A self-identified womanist queer laborer for the Jesus Project, Kentina earned her Master of Divinity degree from Garrett-Evangelical Theological Seminary in 2013. While at Garrett, Kentina was a Leadership Scholar and received awards for preaching and for her work advocating for the advancement of women in ministry. A former co-chair of the Garrett Black Seminarians organization, Kentina was recently recognized by the Center for the Church and the Black Experience as one of Garrett’s 45 Outstanding Alums.
A “second career” minister who followed the call to seminary after seven years working in the financial services field, Kentina has previously worked as a chaplain in hospital, hospice, and long-term care facilities. She has earned 4 units of Clinical Pastoral Education (CPE) and completed an internship and residency at hospitals in Atlanta, GA, and on the Near West Side of Chicago. Kentina also holds a bachelor’s degree in Public Administration from Miami University (Oxford, Ohio).
“What is most important is to embody all of me in preaching and teaching . . . to live faithfully in my skin. When I feel most faithful is when I am operating in my most authentic self . . . sometimes those of us in ministry—whether pastoring, doing chaplaincy, teaching, or preaching—can feel the need to inauthentically conform to the context where we have been called.”

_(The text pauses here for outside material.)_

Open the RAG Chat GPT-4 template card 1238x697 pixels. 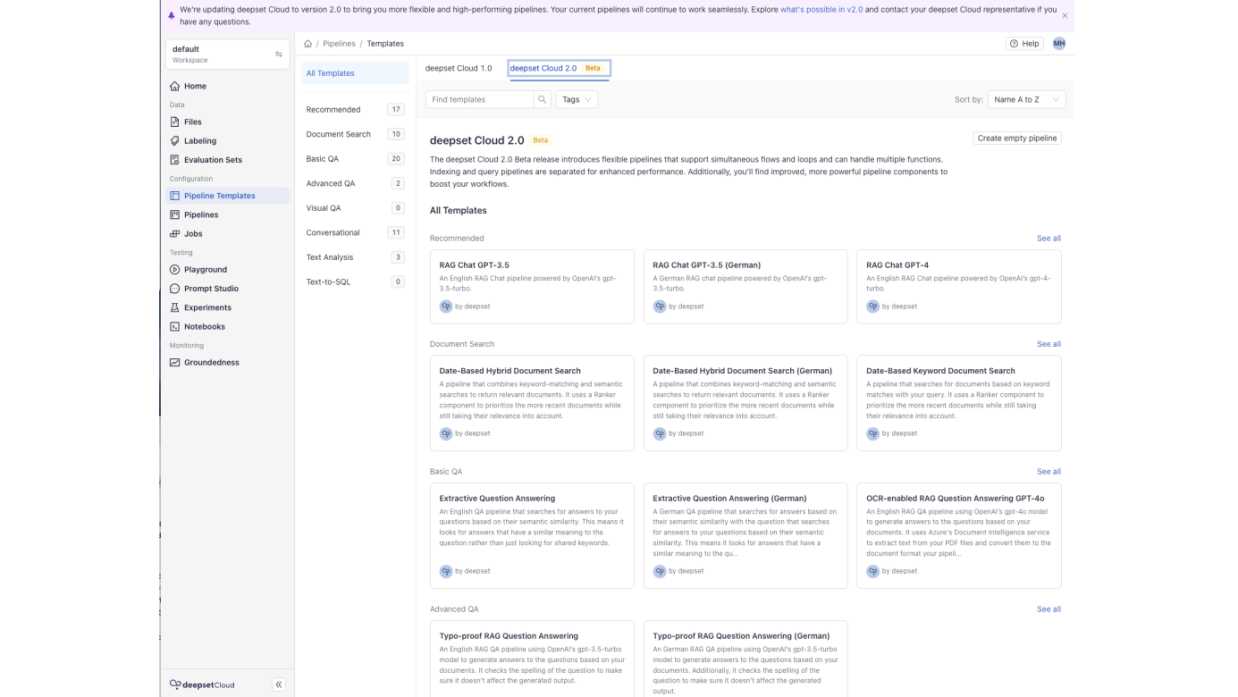point(958,286)
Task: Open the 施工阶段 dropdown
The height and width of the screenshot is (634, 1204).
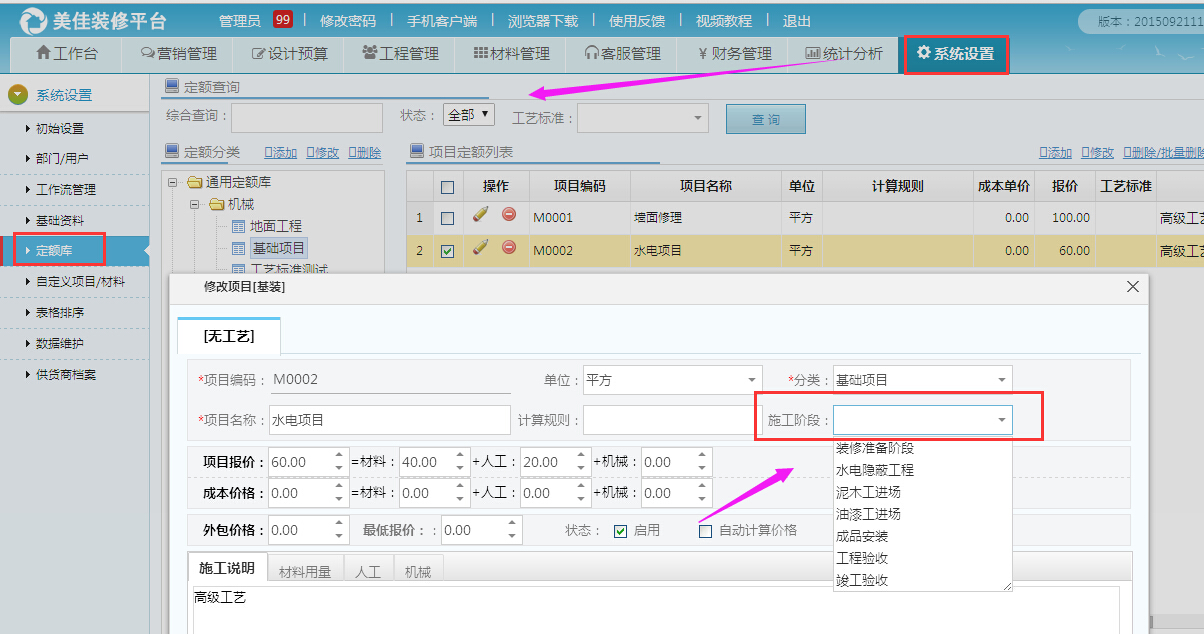Action: pos(1000,419)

Several people who have inspired Washington Leapheart also are committed to this kind of authenticity, no matter what the cost—such as Dr. Pamela Lightsey, “a woman who lives and breathes authenticity”—and Dr. Stephen Ray, who “embodies what it looks like to be both a scholar and a pastor.” What she finds inspiring about these mentors is their ability to be “unapologetic and courageous, able to live in this world with a fair measure of grace and a fair measure of righteous indignation.”
Washington Leapheart credits Garrett-Evangelical with helping her find her place in ministry, opening her mind and her life to all the possibilities of serving: “Who I am now as a minister was really formed while I was at Garrett-Evangelical . . . preaching, serving communion, public prayer, pastoral care—you name it, I did it. That experience is so integral to my life as a minister now.”